Bonhoeffer sifts through Heidegger’s analysis of human existence and finds a number of moves and concepts useful to theology. These include Heidegger’s emphasis on anthropology over epistemology, his position that one must begin with concrete existence, and that human existence is fundamentally temporal. Bonhoeffer must, however, reject other hallmark concepts, such as authenticity and Heidegger’s entire anthropocentric method, that would threaten the legitimate theological use of Heidegger.

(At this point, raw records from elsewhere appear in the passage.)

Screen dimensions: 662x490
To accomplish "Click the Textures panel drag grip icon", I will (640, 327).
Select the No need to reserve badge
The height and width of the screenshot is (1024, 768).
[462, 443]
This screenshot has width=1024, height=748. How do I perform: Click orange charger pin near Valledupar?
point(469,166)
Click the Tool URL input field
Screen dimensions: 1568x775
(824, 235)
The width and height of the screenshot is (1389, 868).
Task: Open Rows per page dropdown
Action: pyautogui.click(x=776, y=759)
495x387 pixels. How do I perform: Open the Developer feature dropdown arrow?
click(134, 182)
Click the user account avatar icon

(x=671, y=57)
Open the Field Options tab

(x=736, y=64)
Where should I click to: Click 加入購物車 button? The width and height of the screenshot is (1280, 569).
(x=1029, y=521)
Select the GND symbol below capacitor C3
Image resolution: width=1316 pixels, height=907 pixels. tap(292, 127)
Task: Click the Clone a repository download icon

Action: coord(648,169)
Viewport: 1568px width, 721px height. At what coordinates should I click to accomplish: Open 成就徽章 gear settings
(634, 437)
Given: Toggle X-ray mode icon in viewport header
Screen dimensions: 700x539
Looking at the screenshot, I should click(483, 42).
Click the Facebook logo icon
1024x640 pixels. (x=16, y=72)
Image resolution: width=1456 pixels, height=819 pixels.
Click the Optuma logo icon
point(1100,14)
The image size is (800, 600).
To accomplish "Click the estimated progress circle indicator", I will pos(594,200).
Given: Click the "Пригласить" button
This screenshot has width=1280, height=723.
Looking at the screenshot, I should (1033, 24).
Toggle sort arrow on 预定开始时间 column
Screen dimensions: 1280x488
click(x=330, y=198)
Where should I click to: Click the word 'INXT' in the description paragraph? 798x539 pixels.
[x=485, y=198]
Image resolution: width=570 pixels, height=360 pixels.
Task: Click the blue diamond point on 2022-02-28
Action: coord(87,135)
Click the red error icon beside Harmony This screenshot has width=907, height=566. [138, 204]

Making the appropriate theological alterations, Bonhoeffer applies the useful elements from Heidegger to his Christocentric theology. Essentially, Christ and the church become fundamentally temporal and historical in the same way that human existence is for Heidegger. This sets a new foundation for Bonhoeffer’s Christology with concomitant effects in his ecclesiology, sacramentalism, theological anthropology, and epistemology.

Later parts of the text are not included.